With 400-plus visits to Trenton area hospitals during 2010, Betty racked up some serious healthcare bills. She also wasn’t getting any healthier. And as a homeless drug addict with no income or insurance, the cost of her care — hundreds of thousands of dollars annually — fell largely to the public.
Today, Betty has her own apartment; she’s been off the streets for six months; she’s struggling to stay clean; and she has only visited the emergency room a handful of times this year. Thanks to a coalition of doctors, nurses and specialists that make up the Trenton Health Team, Betty and others like her have seen real improvements in their health. And if early indicators hold true, the bill for their treatment could be cut nearly in half.
Trenton Health Team Vice President Christy Stephenson shared Betty’s story with members of the Assembly health committee this past Monday, during a hearing on a bill that would license a handful of three-year demonstration projects throughout the state that are similar to the Trenton effort.

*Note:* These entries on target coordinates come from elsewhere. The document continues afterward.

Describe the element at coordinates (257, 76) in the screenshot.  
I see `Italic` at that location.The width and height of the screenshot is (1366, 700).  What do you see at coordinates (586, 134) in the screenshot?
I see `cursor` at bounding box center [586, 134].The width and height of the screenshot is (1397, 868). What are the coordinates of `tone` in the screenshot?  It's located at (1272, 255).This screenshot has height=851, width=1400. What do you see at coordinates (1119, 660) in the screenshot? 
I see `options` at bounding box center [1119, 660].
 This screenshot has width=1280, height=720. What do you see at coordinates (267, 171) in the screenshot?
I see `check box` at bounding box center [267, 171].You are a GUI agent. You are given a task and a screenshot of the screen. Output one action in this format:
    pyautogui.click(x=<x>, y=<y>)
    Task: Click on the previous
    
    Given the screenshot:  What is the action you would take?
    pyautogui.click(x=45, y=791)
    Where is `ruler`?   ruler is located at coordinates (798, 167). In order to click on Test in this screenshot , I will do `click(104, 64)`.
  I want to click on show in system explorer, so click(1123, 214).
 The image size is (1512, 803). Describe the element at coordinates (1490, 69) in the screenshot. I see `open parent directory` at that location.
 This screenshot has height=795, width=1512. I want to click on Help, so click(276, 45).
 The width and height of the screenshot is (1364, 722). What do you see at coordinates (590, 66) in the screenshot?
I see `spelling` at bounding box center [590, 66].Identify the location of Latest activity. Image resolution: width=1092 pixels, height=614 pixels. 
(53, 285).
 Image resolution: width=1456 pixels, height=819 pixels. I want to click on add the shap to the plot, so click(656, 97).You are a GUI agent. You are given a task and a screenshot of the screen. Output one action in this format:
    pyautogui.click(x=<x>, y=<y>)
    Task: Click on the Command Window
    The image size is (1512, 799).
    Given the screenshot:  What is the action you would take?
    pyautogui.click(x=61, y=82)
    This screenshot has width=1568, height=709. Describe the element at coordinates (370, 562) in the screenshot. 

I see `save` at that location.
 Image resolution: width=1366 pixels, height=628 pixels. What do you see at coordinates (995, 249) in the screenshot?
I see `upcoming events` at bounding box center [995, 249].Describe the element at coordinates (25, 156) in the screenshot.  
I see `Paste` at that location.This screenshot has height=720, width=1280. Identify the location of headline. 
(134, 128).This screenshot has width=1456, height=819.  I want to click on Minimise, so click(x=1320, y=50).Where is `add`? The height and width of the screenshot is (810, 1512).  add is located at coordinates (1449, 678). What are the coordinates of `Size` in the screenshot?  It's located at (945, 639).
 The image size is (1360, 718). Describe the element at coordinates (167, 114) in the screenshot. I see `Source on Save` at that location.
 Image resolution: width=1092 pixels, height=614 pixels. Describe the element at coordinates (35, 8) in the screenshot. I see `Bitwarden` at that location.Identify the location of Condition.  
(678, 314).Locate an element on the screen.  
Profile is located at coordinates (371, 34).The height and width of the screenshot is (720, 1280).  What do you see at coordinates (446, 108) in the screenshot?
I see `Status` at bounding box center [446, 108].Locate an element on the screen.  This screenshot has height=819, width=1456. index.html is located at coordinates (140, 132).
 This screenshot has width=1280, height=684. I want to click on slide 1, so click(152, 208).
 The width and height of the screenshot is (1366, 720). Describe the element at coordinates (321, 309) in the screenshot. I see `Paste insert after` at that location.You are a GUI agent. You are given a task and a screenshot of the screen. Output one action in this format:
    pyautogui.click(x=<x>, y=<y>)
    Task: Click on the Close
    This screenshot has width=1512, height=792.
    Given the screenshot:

A Senate version of the bill could be up for a full vote as early as today.
The measure calls for the creation of a so-called Accountable Care Organization (ACO), a collaborative of nonprofit groups that bring providers, patients and bill payers together as a network of healthcare managers dedicated to providing higher quality care at lower cost. The plan targets Medicaid patients and calls for potential savings to be returned to the organization and reinvested in patient care.
“This really holds the promise of significant savings,” said Dr. Jeffrey Brenner, a founding member of the Camden Coalition of Healthcare Providers, an organization that has led the ACO movement in New Jersey, at Monday’s Assembly hearing. “It offers us the opportunity to provide better care at lower costs.”
The ACO model — which plays a prominent role in the federal health care reform effort now being developed — is centered on improving treatment of chronic conditions, like diabetes and high blood pressure, reducing emergency room visits and hospitalizations, and coordinating patient care among all providers in a geographic region, like Camden or Trenton. It is technology-dependent, requiring good healthcare data to identify the patients and communities most in need, as well as electronic patient records immediately accessible to all doctors and hospitals treating a patient.
The federal healthcare reform bill, the Patient Protection and Affordable Care Act, encourages groups of providers to come together to form organizations focused on the same mission: better care at lower cost. The federal law does not limit ACOs to Medicaid patients, but in New Jersey the demonstration projects will be limited to the indigent. It is Medicaid patients who most frequently use the emergency room as a doctor’s office and thus have no coordinated care. Support for the concept is widespread, although some doctors, hospital executives, insurance companies and medical attorneys are cautious about potential devils in the regulation details.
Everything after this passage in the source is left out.